Но совсем иной — покинутой, вымершей — стояла тайга в минувшую зиму. Тишина, нетронутые сугробы, изредка — неживой посвист ветра в оголенных прутьях кустарника…

Если бы беда могла оставлять на снегу следы, как лесное зверье, видно было бы, как она всю зиму кружила вокруг стойбищ, заходила в каждый чум.

Понурые возвращались охотники из тайги, и тяжкой ношей казались им пустые поняги. Жилища встречали их сиротливым дымом очагов, на которых нечего варить, голодным плачем младенцев, тяжкими вздохами стариков. Да, многие из старых и малых не дожили до весны.

В чум Дандея смерть наведывалась трижды за зиму: умерли двое детей — сын трех лет и пятилетняя дочка — и старуха мать. А не успел сойти снег — новое несчастье: слегла жена. Вселился в нее злой дух и словно огнем спалил, вычернил лицо, высосал все жизненные соки, мучил несказанно — раздирал ей грудь надрывным кашлем, заставлял со стоном корчиться, сухим страшным блеском зажигал ввалившиеся глаза. А ведь здоровая была баба — и к охоте привычная, и в домашнем деле ловкая… Несколько раз призывали шамана. Он приезжал на гладких оленях, бил в бубен, плясал вокруг больной, устрашающе гремя своими побрякушками. Лучше бабе от того не становилось, хотя шаману, чтобы он задобрил духов, Дандей отдал несколько оленей, лисью шапку, одеяла, подбитые рысьим мехом, и последние шкурки. Даже хорошее ружье, приглянувшееся шаману, не пожалел Дандей. Не помогло,— видно, очень уж сильный и зловредный дух вселился в несчастную бабу… В нелегких этих заботах проходило лето, осень близилась. Пора уж было подумать о наступающем времени охоты, а у Дандея не было ни ружья доброго, ни припасов, да и оленей осталось всего три. Что делать? Надоумили Дандея поговорить с приказчиком–китайцем Чихамо, который–де втихомолку подыскивает себе проводника с оленями.

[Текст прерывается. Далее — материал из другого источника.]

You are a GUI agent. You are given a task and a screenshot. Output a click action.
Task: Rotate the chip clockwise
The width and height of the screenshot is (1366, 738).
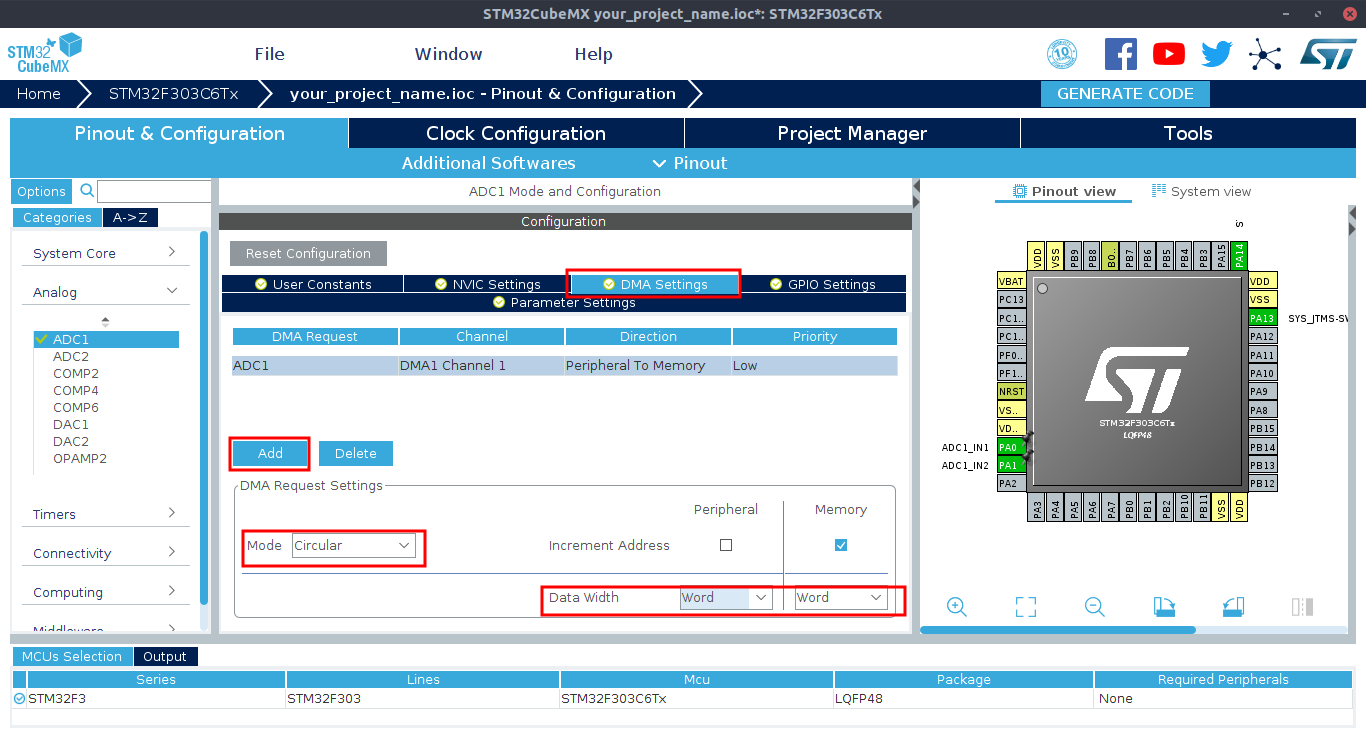tap(1164, 607)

Если б не нужда, ни за что Дандей не связался бы с Чихамо. Не нравилась ему таинственность, с которой готовились к отъезду, не нравилось и то, что Чихамо обещал рассчитаться золотом, а золото же Дандей считал недоброй штукой и не доверял ему. Но что было делать, если на эти проклятые желтые крупинки он мог приобрести новое ружье, припасы, муку, табак и много других нужных человеку вещей…

И в путь тронулись тоже не по–людски. Дандей с оленями ждал в указанном ему месте. Чихамо и с ним еще два человека появились около полуночи и принесли с собой мешки с продуктами и небольшие, но тяжелые котомки; дышали тяжело, как собаки в жаркий день. Тут–то бы и посидеть, не торопясь попить чаю, но нет — пришлось в великой спешке вьючить оленей.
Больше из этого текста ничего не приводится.